Which lines of the entries below include "screenshot"? List them all.

Data for review =

----

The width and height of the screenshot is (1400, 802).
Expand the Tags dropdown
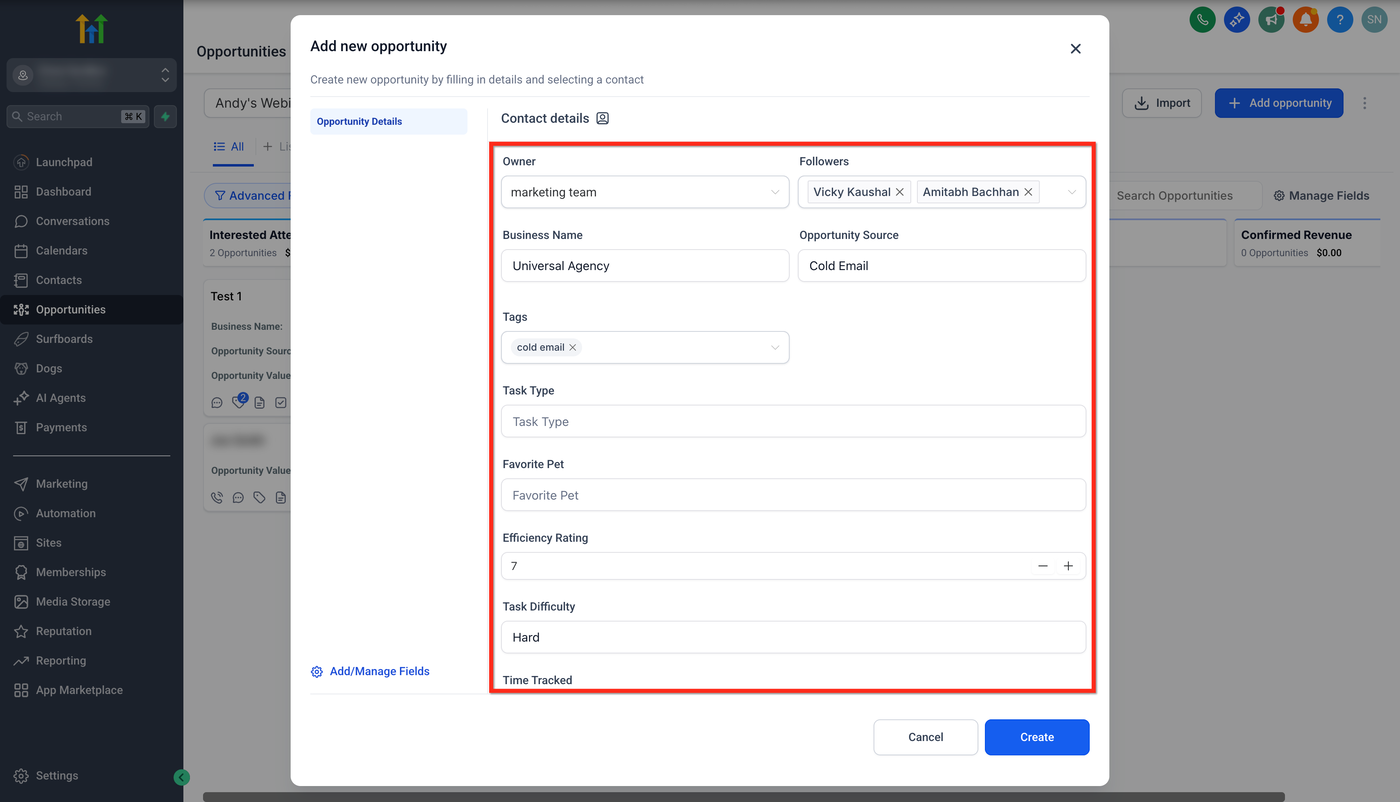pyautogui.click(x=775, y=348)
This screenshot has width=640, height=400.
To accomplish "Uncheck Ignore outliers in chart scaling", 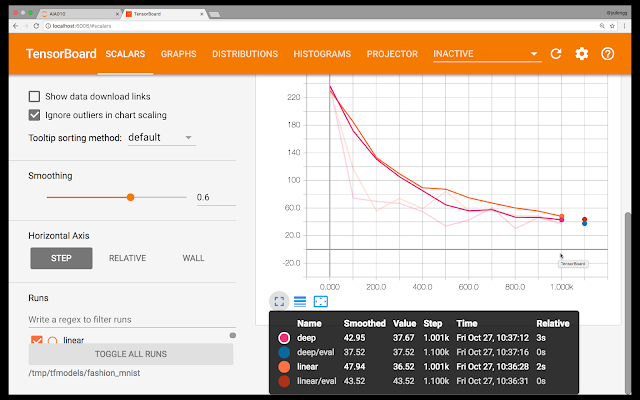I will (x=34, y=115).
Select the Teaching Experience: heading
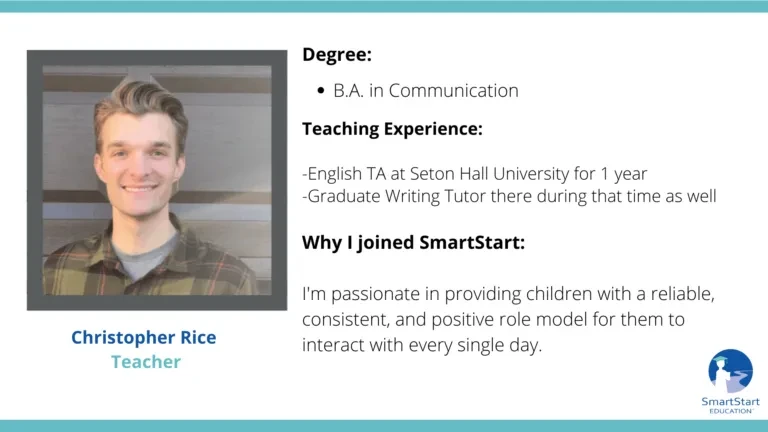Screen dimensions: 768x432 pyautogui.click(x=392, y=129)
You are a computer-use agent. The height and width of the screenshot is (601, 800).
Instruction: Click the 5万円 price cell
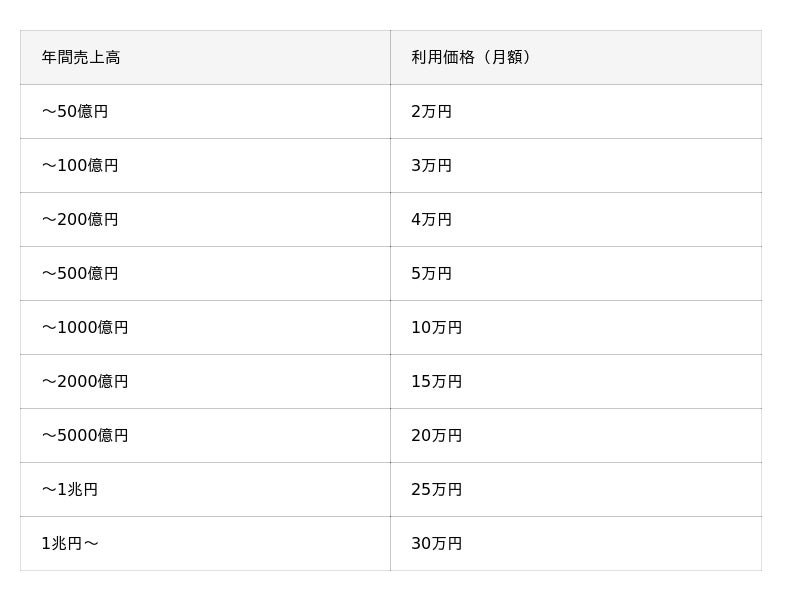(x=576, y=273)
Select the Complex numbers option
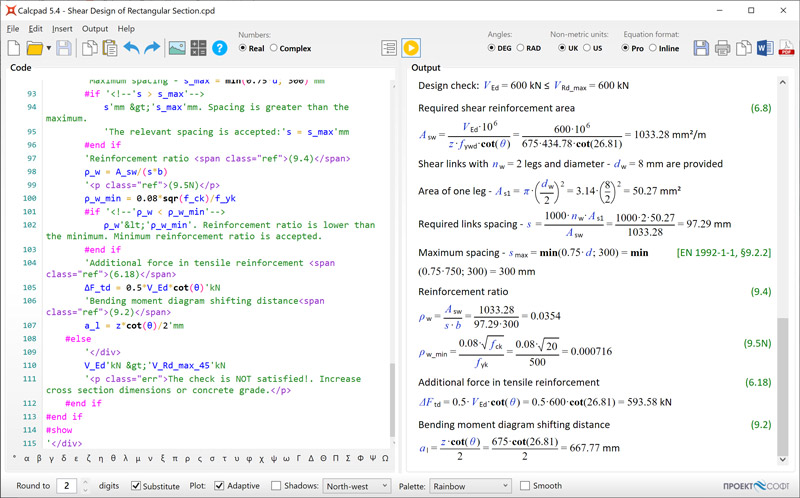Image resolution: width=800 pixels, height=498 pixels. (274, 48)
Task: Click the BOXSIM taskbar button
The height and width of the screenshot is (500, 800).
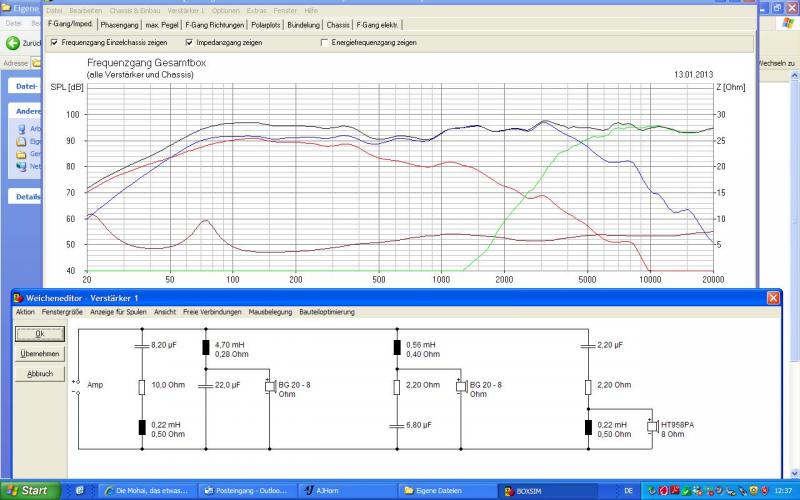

----

Exercise result =
The width and height of the screenshot is (1400, 802).
This screenshot has width=640, height=400.
You are a computer-use agent. The height and width of the screenshot is (601, 800).
The height and width of the screenshot is (500, 800).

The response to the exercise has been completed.